The Internal Load Balancer (ILB) used for private ingress in the cluster stopped responding to connections. New connection requests hung (e.g. curl & traceroute) except for requests originated from within the cluster.

Root Causes

1. Currently, L4 ILB only supports at most 250 backends (source). The Kubernetes cloud provider that controls ILB creation sets all Kubernetes nodes in the cluster as ILB backends. As a result, the maximum number of GKE nodes that gets traffic from the ILB is 250. When more than 250 nodes present in the GKE cluster, ILB will deterministically (using node ID) select a subset of 250 backends for healthcheck.

2. The Nginx controllers are deployed in the cluster as well. They use externalTrafficPolicy: local to bypass iptables and sends traffic directly to any pods located on the host.
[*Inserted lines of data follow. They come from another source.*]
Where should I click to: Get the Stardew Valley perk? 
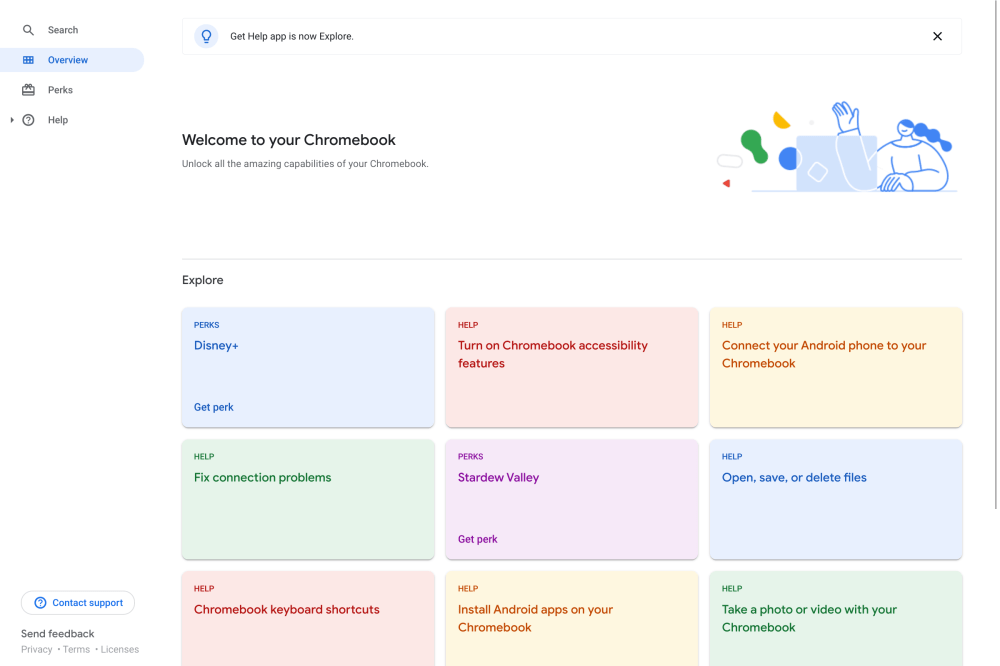click(477, 539)
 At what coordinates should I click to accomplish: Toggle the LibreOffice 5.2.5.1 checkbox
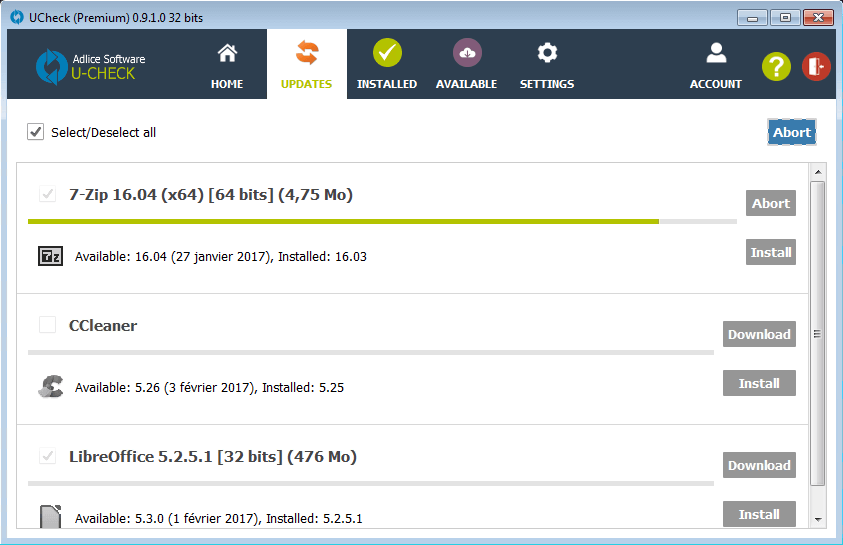tap(47, 456)
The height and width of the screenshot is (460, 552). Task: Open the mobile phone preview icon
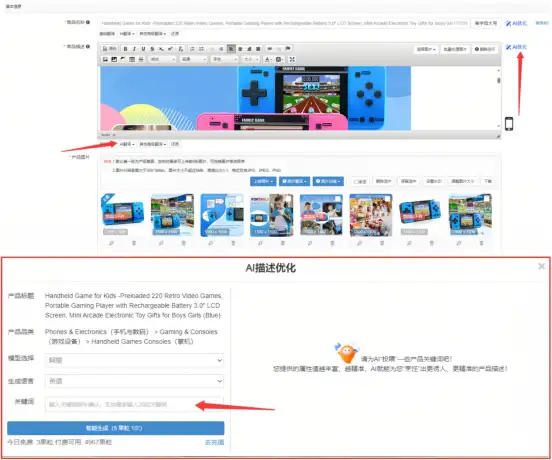[x=509, y=124]
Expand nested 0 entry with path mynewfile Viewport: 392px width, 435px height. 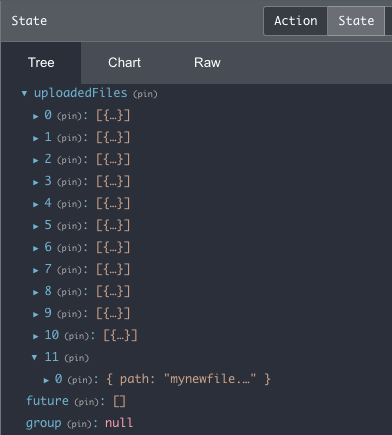click(x=46, y=380)
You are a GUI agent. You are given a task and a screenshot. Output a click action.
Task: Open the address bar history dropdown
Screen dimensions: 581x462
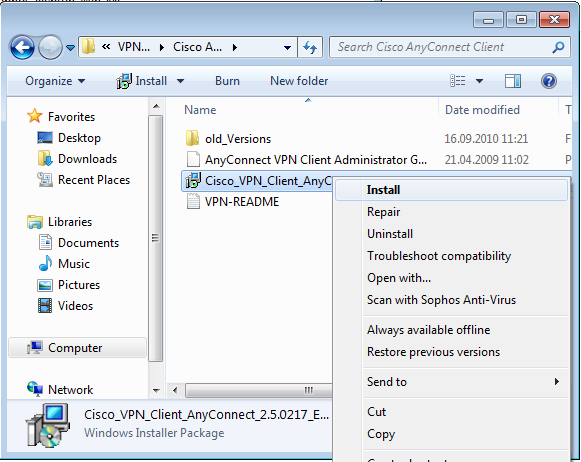tap(287, 47)
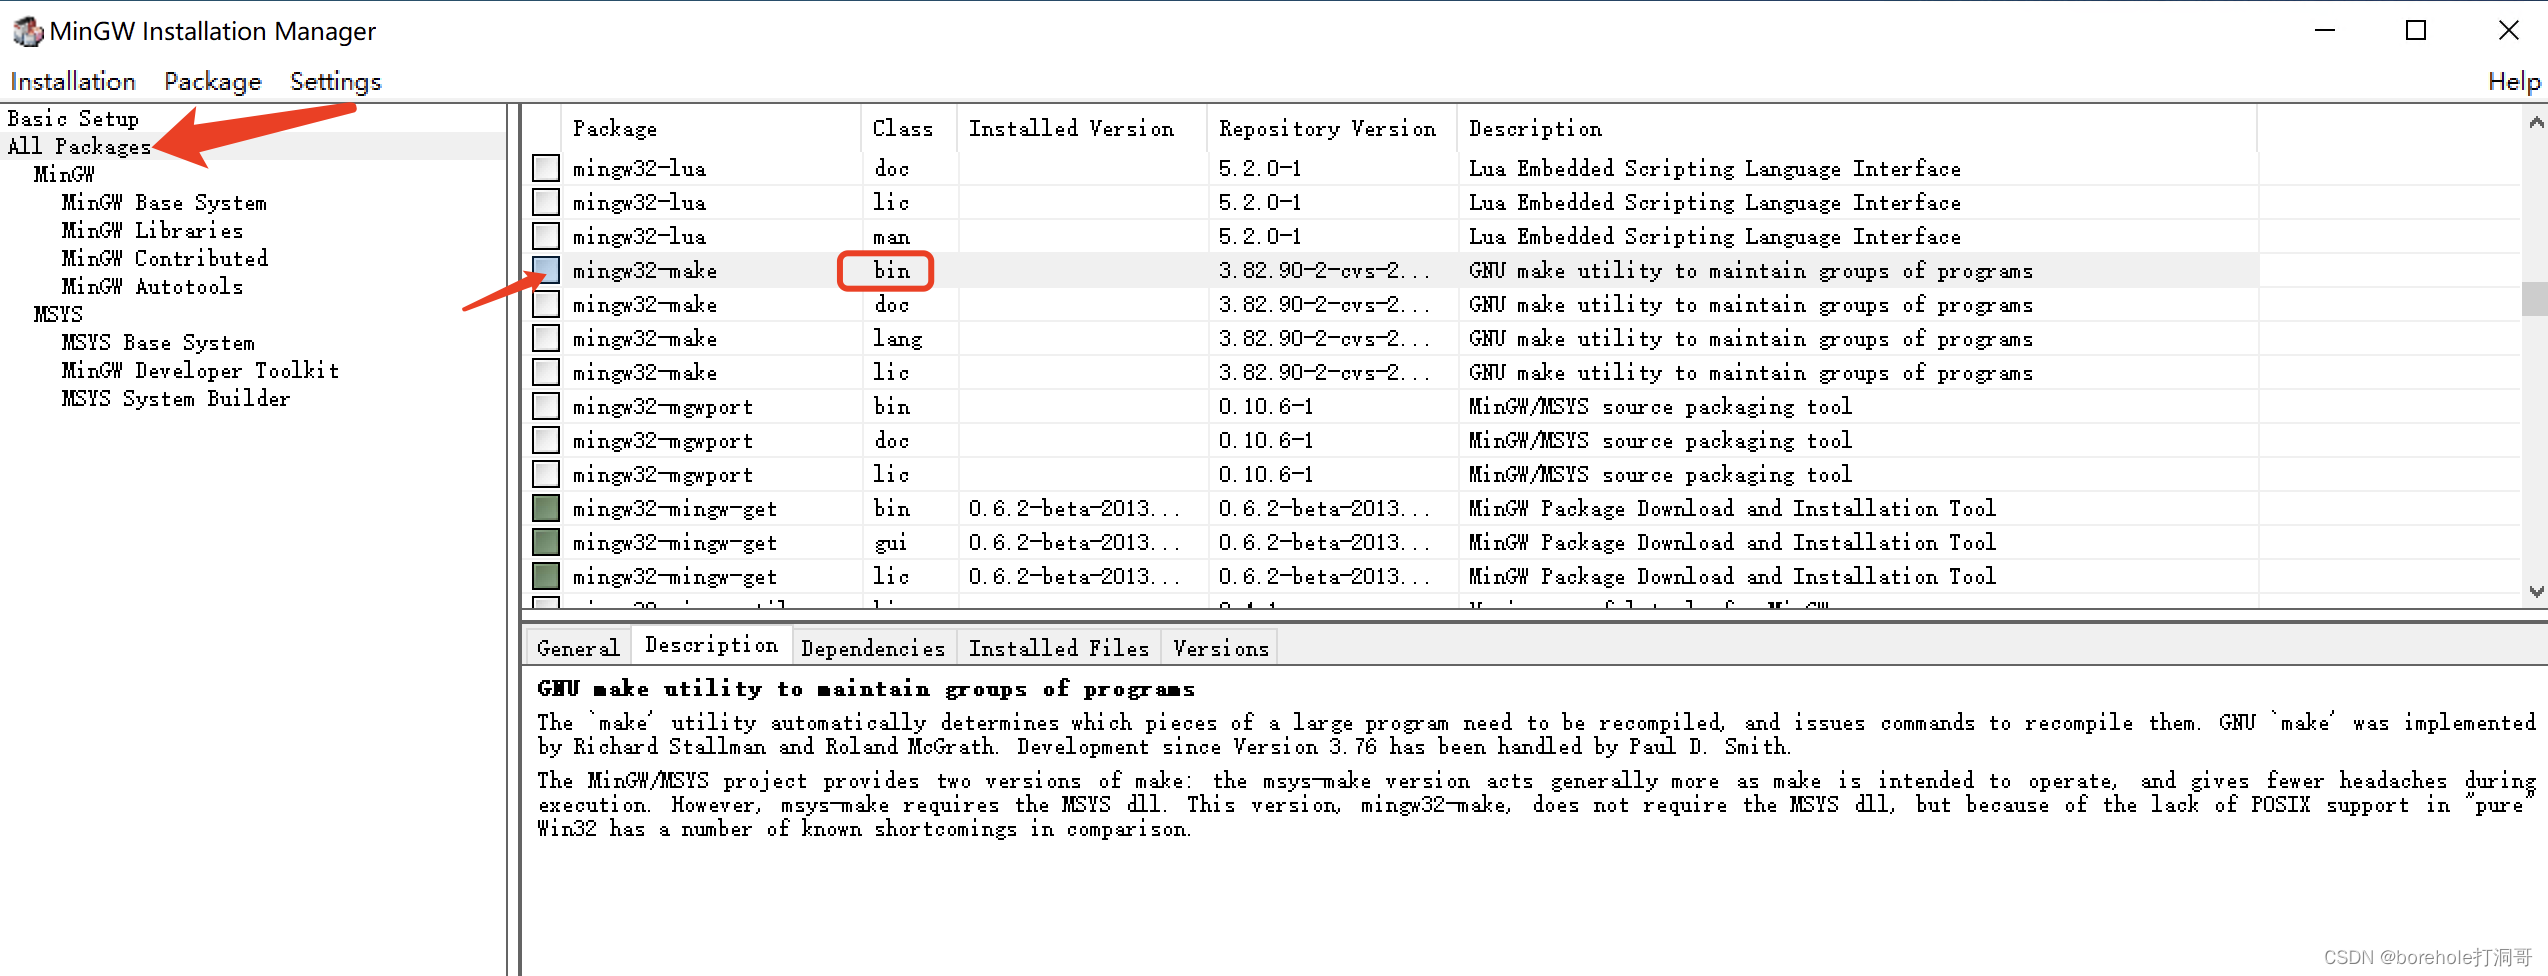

From the perspective of the ILB every node that has the destination pod will be healthy and ones that do not will be permanently unhealthy.

3. A tenant workload scale-up caused the number of nodes in the cluster to autoscale above 250. None of the nodes that Nginx resides on were selected by the ILB. As a result, the ILB considered all nodes in the subset as unhealthy. When all ILB backends are unhealthy, no traffic through the ILB will be passed to the cluster.

Mitigations

Immediate

In order to immediately restore cluster ingress service, another ILB was manually created using the cluster’s well-known ingress IP address. This ILB was configured to point to a couple instance groups such that the number of backing nodes did not exceed the limit of 250.

Short-term

One could deploy a cluster with larger nodes (vertical scaling) in the hope that the total number of nodes will be within 250.

Alternatively, one may use externalTrafficPolicy: cluster so Nginx service will use kube-proxy/iptables to load balance traffic to the correct pod(s) regardless of which node traffic lands on in the cluster. The downside of this solution is that

• Extra latency. When the ILB is sending traffic to the 250-node subset, traffic will go through a second hop to get to the destination pod IPs.
• Less secure, because it requires opening firewalls for port 80/443 on all nodes.
• The client source IP is not preserved, because of the iptables hop.

Long-term

Move Nginx controllers out of the cluster and into a GCE instance group, so ILB healthcheck will be done properly.